Directions for this task
Each record should be copied exactly into the answer, and no picture should go with it.

(Data entries)
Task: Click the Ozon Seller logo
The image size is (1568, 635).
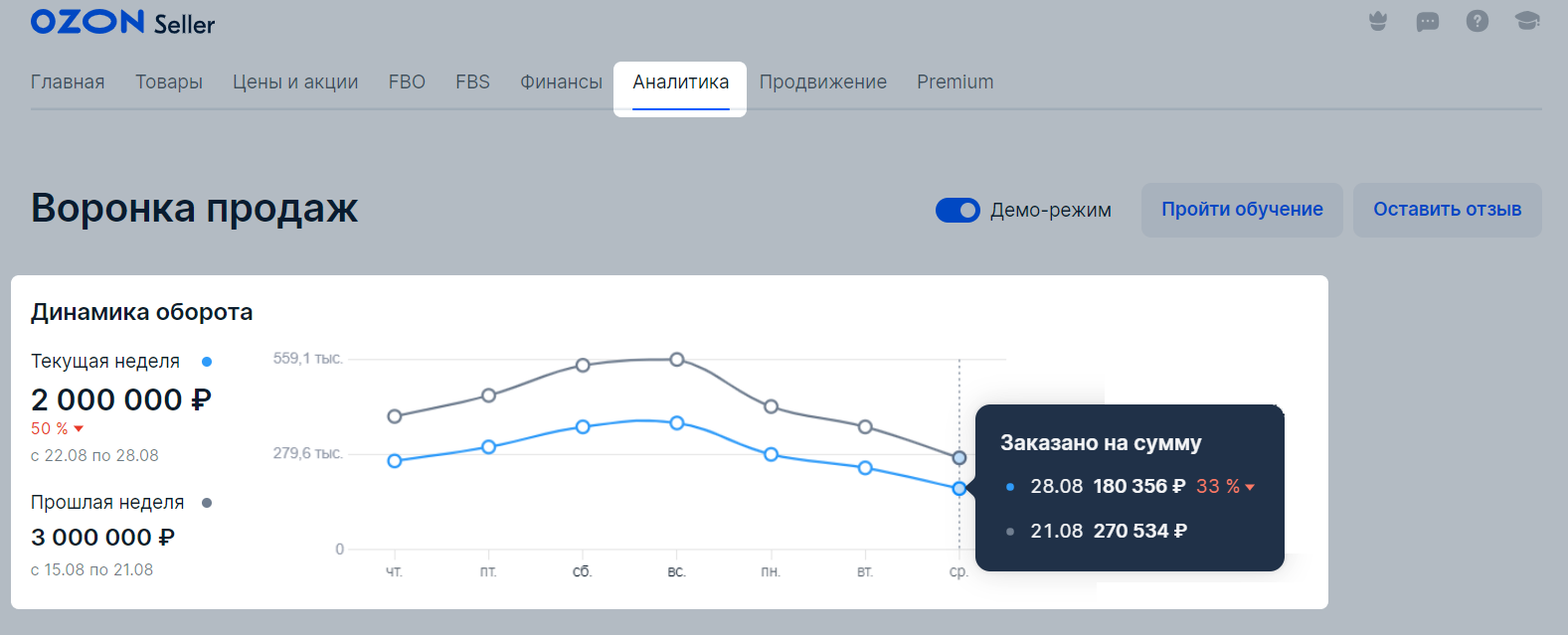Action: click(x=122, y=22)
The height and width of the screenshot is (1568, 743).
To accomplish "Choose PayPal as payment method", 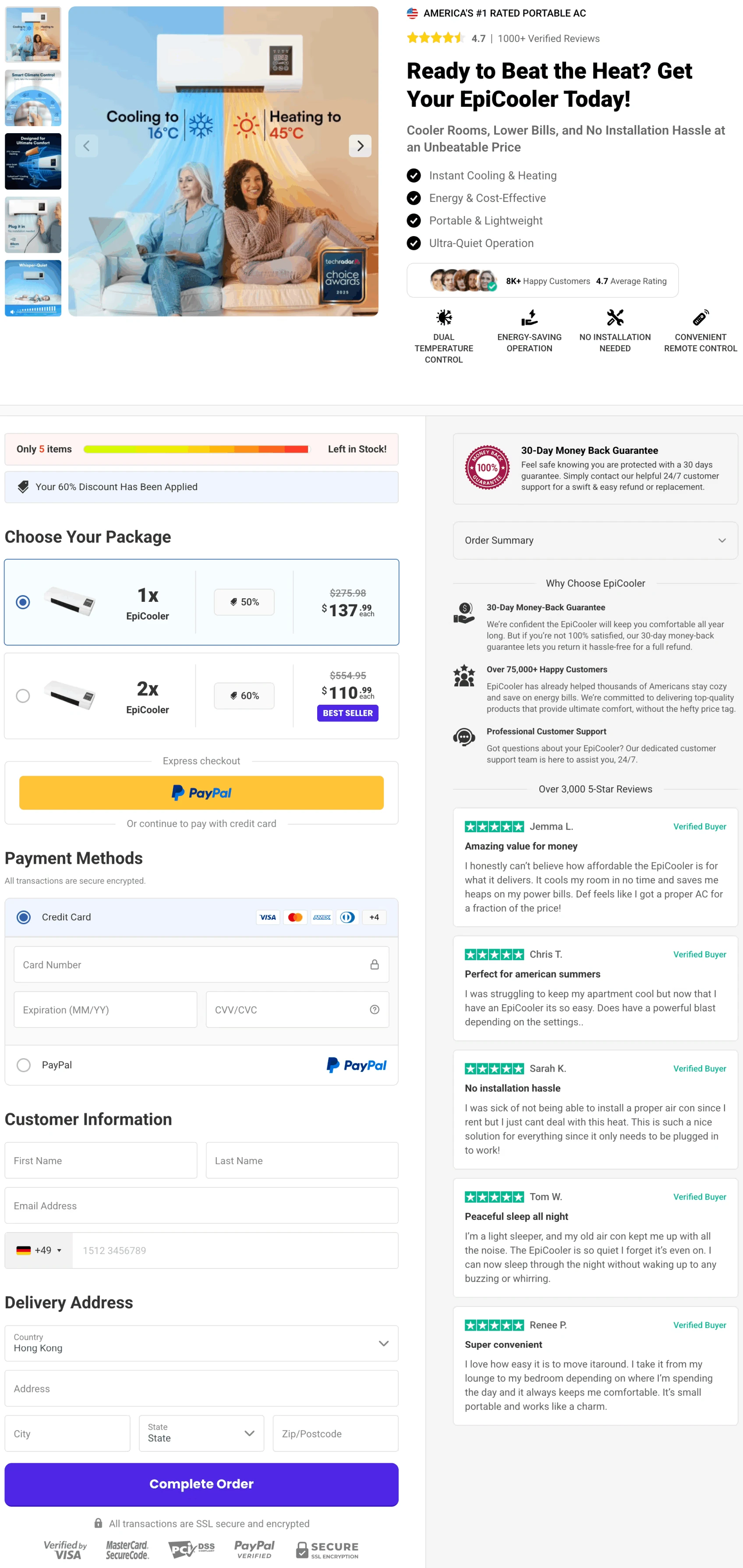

Result below
Task: Click the Ozon Seller logo
The image size is (1568, 635).
Action: click(x=122, y=22)
The height and width of the screenshot is (1568, 743).
To accomplish "Choose PayPal as payment method", 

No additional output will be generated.